## Work order
Which lines of the entries contain the word "Dongguan"? Please list them.

## Dataset content

══════

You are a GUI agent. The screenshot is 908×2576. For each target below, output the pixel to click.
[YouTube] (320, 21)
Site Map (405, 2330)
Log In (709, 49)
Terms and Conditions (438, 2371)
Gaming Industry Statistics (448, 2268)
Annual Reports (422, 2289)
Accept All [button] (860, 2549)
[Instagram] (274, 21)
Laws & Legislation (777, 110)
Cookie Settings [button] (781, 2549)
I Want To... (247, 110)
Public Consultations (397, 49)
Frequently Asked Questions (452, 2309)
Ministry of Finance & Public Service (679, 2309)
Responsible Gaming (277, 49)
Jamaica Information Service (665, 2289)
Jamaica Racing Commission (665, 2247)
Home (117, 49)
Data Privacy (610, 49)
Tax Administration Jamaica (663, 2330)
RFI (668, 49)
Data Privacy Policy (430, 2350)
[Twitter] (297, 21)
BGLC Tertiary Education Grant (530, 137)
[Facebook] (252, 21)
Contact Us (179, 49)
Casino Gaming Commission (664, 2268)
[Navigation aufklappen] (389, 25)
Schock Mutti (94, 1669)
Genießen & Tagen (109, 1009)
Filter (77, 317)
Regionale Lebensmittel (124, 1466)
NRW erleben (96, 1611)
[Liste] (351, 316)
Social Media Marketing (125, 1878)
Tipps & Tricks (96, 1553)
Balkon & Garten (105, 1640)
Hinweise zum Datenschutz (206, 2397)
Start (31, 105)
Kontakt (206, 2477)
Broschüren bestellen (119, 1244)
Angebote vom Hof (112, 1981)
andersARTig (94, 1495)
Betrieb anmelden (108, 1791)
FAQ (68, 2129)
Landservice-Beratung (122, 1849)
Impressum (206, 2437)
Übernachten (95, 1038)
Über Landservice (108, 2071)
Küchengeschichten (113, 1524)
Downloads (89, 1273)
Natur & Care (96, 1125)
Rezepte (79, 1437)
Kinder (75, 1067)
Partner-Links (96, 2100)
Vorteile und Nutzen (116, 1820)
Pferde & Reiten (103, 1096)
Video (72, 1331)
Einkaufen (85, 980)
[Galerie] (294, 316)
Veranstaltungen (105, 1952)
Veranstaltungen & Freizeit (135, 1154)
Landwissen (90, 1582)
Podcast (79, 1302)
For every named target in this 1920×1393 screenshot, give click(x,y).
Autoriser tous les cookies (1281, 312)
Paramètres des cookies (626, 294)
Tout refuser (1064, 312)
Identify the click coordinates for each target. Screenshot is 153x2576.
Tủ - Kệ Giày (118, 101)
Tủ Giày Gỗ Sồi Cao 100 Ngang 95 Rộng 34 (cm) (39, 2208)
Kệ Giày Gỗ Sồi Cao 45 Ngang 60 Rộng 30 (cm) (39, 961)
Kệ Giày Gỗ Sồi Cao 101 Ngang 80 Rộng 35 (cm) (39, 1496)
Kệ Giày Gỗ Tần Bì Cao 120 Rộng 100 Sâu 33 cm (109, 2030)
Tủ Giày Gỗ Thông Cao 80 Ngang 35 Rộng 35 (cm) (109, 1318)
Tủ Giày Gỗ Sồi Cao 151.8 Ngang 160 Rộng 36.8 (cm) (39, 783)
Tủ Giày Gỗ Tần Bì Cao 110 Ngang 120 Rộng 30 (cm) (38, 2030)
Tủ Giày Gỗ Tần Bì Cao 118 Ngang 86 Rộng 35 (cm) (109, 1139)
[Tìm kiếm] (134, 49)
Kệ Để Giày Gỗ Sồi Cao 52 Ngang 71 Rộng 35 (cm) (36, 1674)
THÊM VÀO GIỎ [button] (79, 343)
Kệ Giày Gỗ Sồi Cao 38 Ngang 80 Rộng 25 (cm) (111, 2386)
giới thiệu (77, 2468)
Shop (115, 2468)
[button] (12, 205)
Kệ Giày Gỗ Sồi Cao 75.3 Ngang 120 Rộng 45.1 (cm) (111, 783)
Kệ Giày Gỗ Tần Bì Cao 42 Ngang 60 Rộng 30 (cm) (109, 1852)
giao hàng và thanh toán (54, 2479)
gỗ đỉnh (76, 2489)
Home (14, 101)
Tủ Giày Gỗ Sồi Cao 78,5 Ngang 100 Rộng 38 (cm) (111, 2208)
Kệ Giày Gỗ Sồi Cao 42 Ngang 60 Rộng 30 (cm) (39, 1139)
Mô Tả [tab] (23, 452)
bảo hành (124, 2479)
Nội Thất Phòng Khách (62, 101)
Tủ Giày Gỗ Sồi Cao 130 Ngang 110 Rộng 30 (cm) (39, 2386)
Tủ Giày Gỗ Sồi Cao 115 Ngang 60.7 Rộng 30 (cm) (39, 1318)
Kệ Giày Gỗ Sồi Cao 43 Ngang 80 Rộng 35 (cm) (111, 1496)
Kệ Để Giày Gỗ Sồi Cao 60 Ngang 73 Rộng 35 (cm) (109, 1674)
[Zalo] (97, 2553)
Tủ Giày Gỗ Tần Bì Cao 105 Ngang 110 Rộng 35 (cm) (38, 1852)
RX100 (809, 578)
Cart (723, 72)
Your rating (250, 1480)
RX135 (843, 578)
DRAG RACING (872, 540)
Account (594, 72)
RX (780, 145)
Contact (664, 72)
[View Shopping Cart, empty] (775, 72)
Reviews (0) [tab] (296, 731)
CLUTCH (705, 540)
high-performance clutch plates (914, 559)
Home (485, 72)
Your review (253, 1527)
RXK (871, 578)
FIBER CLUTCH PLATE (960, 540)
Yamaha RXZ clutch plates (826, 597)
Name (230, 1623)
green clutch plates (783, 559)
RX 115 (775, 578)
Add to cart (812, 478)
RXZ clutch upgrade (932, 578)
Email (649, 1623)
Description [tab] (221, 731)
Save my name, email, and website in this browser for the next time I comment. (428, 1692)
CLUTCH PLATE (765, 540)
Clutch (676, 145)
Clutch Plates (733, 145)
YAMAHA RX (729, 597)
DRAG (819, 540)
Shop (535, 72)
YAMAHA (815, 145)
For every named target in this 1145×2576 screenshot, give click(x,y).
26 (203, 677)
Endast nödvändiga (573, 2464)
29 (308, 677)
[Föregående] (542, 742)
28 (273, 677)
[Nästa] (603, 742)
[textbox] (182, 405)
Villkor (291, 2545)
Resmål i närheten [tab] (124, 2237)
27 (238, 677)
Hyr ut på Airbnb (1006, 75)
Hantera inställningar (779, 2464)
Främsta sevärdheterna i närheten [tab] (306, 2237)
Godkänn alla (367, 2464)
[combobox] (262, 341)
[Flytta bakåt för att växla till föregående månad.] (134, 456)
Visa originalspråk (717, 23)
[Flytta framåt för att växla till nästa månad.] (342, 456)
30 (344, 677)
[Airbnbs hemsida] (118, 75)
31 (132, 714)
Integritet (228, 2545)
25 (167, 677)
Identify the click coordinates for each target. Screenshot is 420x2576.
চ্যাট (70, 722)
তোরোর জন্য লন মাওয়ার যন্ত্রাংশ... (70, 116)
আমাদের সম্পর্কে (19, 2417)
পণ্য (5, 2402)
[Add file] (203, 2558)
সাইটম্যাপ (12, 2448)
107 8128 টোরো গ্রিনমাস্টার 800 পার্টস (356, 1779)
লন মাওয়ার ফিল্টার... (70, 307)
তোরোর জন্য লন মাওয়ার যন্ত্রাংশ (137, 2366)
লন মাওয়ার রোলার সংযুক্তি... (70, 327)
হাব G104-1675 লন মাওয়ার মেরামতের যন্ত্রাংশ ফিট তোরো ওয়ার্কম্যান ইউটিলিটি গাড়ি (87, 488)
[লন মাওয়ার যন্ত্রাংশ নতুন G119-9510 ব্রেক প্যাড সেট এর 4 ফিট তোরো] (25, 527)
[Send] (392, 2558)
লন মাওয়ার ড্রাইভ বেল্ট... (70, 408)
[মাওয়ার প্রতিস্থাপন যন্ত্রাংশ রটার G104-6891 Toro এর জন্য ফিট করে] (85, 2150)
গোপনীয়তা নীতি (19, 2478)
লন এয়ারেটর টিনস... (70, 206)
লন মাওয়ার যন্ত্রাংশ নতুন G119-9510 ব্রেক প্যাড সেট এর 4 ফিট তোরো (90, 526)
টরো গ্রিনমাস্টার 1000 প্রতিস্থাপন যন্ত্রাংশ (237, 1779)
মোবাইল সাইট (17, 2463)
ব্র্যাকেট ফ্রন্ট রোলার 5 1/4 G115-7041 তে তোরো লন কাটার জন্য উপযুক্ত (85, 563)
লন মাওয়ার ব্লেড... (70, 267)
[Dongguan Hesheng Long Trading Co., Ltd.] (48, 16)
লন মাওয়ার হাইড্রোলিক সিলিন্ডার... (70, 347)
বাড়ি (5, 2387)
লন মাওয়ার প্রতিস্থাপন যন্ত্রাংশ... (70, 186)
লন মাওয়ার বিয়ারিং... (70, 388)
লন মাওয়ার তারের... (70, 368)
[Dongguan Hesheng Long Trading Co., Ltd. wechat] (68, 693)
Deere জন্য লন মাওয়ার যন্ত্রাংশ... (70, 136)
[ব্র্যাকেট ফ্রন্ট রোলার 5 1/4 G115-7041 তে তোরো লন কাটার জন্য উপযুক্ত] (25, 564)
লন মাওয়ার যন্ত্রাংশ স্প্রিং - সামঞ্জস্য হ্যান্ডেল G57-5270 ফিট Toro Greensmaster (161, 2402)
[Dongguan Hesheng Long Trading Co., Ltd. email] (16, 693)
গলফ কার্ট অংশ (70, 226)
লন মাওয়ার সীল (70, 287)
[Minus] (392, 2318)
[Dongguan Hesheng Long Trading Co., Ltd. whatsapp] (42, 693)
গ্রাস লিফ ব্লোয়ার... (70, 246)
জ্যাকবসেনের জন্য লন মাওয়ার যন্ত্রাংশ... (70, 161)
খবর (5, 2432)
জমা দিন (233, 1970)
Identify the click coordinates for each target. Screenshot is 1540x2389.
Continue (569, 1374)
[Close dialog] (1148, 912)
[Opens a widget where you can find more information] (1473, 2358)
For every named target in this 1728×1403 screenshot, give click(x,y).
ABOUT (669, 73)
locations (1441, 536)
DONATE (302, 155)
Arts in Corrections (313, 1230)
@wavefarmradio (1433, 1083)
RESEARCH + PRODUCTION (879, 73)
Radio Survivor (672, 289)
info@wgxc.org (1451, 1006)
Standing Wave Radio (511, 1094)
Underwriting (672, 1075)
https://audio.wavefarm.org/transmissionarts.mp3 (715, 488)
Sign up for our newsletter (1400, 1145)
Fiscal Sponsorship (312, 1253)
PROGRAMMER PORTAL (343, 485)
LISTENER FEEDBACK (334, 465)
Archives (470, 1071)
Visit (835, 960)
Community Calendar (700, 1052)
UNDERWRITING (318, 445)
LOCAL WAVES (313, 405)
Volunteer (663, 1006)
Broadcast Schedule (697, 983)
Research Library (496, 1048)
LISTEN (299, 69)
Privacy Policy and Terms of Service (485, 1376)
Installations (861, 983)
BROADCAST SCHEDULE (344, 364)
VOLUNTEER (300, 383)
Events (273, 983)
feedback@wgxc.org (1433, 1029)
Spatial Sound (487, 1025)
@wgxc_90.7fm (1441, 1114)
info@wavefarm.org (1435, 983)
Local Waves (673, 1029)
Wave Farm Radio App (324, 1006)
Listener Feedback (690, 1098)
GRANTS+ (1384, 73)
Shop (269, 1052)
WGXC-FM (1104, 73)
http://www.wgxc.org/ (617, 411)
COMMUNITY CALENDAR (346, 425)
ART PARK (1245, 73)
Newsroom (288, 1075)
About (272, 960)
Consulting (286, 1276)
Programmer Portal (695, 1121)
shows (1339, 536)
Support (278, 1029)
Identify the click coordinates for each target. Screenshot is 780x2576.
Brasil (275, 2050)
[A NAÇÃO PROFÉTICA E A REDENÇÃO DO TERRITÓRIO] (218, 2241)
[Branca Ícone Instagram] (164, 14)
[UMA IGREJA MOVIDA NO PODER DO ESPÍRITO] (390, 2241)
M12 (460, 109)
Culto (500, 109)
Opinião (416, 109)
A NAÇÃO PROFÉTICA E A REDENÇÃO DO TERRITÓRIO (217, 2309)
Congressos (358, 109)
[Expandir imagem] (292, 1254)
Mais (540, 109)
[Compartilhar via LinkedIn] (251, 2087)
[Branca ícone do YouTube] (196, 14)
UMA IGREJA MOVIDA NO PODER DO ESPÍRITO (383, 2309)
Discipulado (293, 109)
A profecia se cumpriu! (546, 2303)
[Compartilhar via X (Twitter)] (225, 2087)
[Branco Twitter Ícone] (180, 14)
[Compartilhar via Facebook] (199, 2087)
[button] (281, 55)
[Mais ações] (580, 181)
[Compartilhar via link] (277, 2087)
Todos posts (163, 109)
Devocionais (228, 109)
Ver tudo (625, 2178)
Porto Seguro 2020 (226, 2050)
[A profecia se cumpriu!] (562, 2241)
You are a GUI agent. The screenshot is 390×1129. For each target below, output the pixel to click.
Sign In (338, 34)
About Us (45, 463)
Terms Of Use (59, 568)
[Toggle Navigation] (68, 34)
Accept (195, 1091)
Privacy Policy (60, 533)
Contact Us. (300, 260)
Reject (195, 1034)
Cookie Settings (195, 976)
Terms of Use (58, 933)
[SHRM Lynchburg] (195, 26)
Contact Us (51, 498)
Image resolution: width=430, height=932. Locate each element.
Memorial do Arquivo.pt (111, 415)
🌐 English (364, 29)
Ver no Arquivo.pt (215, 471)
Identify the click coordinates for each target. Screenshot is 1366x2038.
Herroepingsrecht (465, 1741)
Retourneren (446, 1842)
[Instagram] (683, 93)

══════

## Exercise output
[Dongguan Hesheng Long Trading Co., Ltd.] (48, 16)
[Dongguan Hesheng Long Trading Co., Ltd. wechat] (68, 693)
[Dongguan Hesheng Long Trading Co., Ltd. email] (16, 693)
[Dongguan Hesheng Long Trading Co., Ltd. whatsapp] (42, 693)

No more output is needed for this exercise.